TASK REQUIREMENTS:
Print out the lines again with no changes, from the line that contains "Expand the Preferences section plus box" through the last line, inclusive.
LISTED ENTRIES start
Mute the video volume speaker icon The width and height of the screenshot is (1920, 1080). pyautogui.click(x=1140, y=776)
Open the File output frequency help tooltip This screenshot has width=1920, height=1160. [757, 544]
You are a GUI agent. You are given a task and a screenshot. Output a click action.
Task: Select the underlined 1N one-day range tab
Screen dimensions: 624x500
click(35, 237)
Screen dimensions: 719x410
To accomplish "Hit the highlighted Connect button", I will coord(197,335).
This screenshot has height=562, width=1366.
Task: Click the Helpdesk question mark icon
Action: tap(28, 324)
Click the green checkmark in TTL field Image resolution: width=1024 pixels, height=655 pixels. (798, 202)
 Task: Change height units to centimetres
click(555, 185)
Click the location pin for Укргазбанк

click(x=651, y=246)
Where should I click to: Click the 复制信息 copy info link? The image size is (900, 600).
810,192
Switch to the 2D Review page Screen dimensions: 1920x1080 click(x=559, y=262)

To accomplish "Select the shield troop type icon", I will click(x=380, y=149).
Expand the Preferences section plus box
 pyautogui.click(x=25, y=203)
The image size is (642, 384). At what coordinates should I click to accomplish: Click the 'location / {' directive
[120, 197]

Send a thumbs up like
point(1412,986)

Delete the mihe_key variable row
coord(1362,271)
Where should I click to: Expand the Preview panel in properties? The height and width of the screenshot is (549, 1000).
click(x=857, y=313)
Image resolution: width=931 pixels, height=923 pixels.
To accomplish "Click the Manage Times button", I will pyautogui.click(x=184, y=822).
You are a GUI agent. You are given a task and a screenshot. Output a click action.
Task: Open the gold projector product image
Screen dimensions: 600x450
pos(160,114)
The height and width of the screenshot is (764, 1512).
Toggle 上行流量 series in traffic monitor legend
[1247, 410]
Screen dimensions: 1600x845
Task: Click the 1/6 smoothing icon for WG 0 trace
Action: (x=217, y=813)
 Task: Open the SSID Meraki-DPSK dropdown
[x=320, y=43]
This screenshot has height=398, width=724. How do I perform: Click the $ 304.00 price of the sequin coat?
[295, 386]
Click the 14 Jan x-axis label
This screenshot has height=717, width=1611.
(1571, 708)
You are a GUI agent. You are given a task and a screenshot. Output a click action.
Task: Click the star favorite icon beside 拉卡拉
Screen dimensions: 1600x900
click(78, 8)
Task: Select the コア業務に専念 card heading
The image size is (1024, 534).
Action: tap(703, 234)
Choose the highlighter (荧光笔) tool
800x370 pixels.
LISTED ENTRIES end
RESPONSE BELOW:
Expand the Preferences section plus box
 pyautogui.click(x=25, y=203)
The image size is (642, 384). At what coordinates should I click to accomplish: Click the 'location / {' directive
[120, 197]

Send a thumbs up like
point(1412,986)

Delete the mihe_key variable row
coord(1362,271)
Where should I click to: Expand the Preview panel in properties? The height and width of the screenshot is (549, 1000).
click(x=857, y=313)
Image resolution: width=931 pixels, height=923 pixels.
To accomplish "Click the Manage Times button", I will pyautogui.click(x=184, y=822).
You are a GUI agent. You are given a task and a screenshot. Output a click action.
Task: Open the gold projector product image
Screen dimensions: 600x450
pos(160,114)
The height and width of the screenshot is (764, 1512).
Toggle 上行流量 series in traffic monitor legend
[1247, 410]
Screen dimensions: 1600x845
Task: Click the 1/6 smoothing icon for WG 0 trace
Action: (x=217, y=813)
 Task: Open the SSID Meraki-DPSK dropdown
[x=320, y=43]
This screenshot has height=398, width=724. How do I perform: Click the $ 304.00 price of the sequin coat?
[295, 386]
Click the 14 Jan x-axis label
This screenshot has height=717, width=1611.
(1571, 708)
You are a GUI agent. You are given a task and a screenshot. Output a click action.
Task: Click the star favorite icon beside 拉卡拉
Screen dimensions: 1600x900
click(78, 8)
Task: Select the コア業務に専念 card heading
The image size is (1024, 534).
Action: tap(703, 234)
Choose the highlighter (荧光笔) tool
800x370 pixels.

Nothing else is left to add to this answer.